(Dataset entries)
◆ ◆ ◆ ◆

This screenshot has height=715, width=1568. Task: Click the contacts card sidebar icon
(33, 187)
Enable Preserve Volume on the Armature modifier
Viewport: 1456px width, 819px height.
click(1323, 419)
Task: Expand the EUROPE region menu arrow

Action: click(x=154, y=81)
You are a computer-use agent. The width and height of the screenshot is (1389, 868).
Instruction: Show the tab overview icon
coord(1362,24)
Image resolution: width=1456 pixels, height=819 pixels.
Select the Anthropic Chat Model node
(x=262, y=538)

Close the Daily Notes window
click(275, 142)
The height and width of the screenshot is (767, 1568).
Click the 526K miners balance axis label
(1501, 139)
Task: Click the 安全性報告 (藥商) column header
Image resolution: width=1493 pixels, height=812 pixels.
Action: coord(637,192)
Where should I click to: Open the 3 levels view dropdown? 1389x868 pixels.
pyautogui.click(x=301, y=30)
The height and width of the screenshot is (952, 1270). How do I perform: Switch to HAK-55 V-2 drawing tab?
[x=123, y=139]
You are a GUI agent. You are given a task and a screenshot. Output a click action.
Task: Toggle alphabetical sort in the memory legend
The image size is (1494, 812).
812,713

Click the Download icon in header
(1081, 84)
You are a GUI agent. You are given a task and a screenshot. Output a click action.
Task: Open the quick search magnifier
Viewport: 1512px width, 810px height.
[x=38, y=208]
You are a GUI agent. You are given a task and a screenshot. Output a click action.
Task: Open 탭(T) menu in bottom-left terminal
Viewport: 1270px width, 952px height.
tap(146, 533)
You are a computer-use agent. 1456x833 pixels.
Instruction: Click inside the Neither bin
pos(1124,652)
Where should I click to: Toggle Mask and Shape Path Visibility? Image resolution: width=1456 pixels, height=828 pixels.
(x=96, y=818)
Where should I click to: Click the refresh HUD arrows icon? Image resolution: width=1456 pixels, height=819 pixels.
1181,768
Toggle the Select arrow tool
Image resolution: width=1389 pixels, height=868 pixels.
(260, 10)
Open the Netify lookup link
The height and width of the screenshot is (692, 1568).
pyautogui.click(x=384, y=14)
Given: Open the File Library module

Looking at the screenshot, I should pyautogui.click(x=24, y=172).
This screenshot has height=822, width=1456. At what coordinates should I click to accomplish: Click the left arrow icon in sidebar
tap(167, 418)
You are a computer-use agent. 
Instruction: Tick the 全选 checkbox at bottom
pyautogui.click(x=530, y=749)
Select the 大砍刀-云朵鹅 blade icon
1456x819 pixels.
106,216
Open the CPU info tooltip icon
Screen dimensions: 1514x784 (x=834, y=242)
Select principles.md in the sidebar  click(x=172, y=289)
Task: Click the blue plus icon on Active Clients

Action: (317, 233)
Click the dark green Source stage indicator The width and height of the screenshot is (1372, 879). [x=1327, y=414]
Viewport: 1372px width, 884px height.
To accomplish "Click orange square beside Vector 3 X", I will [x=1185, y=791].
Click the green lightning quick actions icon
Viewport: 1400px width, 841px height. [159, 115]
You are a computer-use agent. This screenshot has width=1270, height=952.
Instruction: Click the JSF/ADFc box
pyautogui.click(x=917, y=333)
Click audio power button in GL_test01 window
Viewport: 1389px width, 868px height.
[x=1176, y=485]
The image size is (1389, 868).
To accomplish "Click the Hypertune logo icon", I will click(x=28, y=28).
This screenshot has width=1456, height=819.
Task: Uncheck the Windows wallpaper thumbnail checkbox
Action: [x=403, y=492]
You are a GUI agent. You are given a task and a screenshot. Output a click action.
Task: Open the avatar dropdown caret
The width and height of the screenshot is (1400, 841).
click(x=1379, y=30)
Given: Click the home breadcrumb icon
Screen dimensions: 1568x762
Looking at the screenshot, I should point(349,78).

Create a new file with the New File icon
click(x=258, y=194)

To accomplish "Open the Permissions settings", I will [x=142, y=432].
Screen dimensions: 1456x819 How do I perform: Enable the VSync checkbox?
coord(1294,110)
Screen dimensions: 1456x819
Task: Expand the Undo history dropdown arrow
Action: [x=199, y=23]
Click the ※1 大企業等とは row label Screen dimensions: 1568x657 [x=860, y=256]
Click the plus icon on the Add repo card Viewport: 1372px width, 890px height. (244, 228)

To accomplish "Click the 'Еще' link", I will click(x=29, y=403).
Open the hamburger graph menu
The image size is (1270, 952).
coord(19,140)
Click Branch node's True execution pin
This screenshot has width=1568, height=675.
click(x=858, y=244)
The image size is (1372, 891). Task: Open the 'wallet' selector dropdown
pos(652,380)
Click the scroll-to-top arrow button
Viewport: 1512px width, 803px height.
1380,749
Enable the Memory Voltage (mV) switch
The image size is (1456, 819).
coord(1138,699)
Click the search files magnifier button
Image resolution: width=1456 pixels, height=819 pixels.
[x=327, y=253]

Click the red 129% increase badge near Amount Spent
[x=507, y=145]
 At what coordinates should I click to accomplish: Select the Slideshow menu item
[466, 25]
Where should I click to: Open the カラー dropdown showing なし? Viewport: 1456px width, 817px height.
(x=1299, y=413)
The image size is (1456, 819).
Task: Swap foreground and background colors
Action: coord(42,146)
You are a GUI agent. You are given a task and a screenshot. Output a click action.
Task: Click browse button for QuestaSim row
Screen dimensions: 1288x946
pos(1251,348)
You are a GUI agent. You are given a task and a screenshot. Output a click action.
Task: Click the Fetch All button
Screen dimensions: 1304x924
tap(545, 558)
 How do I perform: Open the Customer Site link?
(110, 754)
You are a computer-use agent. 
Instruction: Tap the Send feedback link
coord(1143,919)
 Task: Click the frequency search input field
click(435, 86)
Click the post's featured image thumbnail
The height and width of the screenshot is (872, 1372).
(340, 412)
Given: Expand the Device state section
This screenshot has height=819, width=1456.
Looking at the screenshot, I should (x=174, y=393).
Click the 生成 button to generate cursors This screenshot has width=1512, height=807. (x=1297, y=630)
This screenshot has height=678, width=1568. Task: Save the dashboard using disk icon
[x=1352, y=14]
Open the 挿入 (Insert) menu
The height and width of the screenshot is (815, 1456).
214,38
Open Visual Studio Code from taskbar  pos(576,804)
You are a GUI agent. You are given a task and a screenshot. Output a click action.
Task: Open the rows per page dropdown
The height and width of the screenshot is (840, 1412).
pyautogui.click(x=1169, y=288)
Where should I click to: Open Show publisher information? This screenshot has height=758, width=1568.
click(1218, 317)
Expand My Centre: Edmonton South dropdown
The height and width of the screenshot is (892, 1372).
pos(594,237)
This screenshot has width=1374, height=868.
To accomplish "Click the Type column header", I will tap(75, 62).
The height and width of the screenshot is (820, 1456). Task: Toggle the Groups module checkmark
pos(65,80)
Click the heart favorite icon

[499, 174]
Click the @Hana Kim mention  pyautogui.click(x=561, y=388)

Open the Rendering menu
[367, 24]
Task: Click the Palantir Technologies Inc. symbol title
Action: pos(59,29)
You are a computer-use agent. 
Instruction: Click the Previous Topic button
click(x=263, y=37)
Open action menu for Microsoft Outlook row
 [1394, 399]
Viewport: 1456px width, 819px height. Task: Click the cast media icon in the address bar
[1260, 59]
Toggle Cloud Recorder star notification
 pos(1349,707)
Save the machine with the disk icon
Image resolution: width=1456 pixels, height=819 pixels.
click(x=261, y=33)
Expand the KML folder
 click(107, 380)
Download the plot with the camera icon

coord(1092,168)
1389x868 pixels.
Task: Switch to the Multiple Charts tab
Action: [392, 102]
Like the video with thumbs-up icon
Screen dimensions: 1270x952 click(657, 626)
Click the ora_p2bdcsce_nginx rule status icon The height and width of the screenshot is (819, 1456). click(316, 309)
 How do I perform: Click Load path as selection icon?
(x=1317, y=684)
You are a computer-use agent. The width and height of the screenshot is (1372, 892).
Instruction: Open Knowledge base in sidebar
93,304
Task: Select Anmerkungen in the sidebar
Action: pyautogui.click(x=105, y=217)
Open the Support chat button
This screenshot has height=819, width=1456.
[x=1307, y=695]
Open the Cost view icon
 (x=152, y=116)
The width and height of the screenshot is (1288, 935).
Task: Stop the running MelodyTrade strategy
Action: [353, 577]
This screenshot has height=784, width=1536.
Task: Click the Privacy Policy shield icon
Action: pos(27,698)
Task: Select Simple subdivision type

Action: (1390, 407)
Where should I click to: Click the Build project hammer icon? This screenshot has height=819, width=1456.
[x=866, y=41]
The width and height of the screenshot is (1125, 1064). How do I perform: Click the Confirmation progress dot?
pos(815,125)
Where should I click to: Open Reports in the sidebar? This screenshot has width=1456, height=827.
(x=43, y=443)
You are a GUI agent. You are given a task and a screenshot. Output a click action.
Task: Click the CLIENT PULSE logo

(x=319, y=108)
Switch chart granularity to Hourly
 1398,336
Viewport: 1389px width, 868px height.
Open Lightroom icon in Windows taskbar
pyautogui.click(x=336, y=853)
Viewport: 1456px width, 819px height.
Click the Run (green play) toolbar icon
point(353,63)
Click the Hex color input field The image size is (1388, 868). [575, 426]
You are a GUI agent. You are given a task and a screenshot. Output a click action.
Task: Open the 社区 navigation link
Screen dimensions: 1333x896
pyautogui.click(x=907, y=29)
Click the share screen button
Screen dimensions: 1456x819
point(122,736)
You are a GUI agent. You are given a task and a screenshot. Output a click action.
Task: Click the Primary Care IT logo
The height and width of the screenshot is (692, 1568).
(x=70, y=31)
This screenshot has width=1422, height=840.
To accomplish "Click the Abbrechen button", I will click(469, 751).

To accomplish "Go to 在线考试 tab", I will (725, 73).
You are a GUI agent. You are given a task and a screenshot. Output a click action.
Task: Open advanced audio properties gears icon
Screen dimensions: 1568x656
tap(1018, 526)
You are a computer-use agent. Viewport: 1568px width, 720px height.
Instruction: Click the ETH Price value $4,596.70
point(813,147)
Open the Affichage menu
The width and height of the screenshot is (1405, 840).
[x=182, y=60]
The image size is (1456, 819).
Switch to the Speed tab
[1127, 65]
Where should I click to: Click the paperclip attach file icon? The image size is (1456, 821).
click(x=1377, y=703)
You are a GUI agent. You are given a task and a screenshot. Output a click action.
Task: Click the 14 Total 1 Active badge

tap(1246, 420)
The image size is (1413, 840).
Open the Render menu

◆ ◆ ◆ ◆

The problem —
Where a line of the records has the string "audio", copy that line.

Response to this task —
Click audio power button in GL_test01 window
Task: Open advanced audio properties gears icon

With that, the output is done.